Maduro on Sunday presented the drug Carvativir, an oral solution he said was tested on patients in a Caracas hospital and a sports center used as an emergency medical facility.
“It has gone through a period of nine months of study, experimentation, clinical application. On the sick, on the very sick, on people who have been intubated, and we recovered them,” he said, during a televised broadcast on Sunday.
He described the liquid as “miracle drops of Jose Gregorio Hernandez,” a 19th century Venezuelan doctor who was beatified by the Roman Catholic Church last year, without elaborating on the active ingredients.
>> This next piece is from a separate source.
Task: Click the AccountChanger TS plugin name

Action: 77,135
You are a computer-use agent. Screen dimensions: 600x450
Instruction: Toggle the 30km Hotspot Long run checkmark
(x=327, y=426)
The information ministry did not reply to a request for further information.
In response, doctors said Carvativir is derived from thyme, an herb that has been used for centuries in traditional medicine but whose effect on coronavirus has not been established.
“The treatment claim for #Carvativir’s brand for #COVID19 is unsubstantiated by any clinical data, but as a #Maduro press-release, it may hit the social media waves for another high of sublingual bread & circus,” tweeted Dr. Francisco Marty, an infectious diseases expert at Brigham and Women’s Hospital in Boston.
Venezuela’s National Academy of Medicine in a statement late on Monday said Carvativir “has therapeutic potential against coronavirus.”
“Nonetheless, it is prudent to wait for more data from the Carvativir tests … to consider it a candidate for an anti-COVID-19 medication,” reads the statement.
Venezuela is scrambling to obtain access to vaccines amid a global race by countries to inoculate their populations.
It has officially reported some 123,709 COVID-19 cases and 1,148 deaths – figures the opposition and some healthcare workers say understate the impact of the virus in the South American country, whose health system has deteriorated.
Maduro has promised that some 10 million doses of Russia’s Sputnik-V coronavirus vaccine would arrive soon.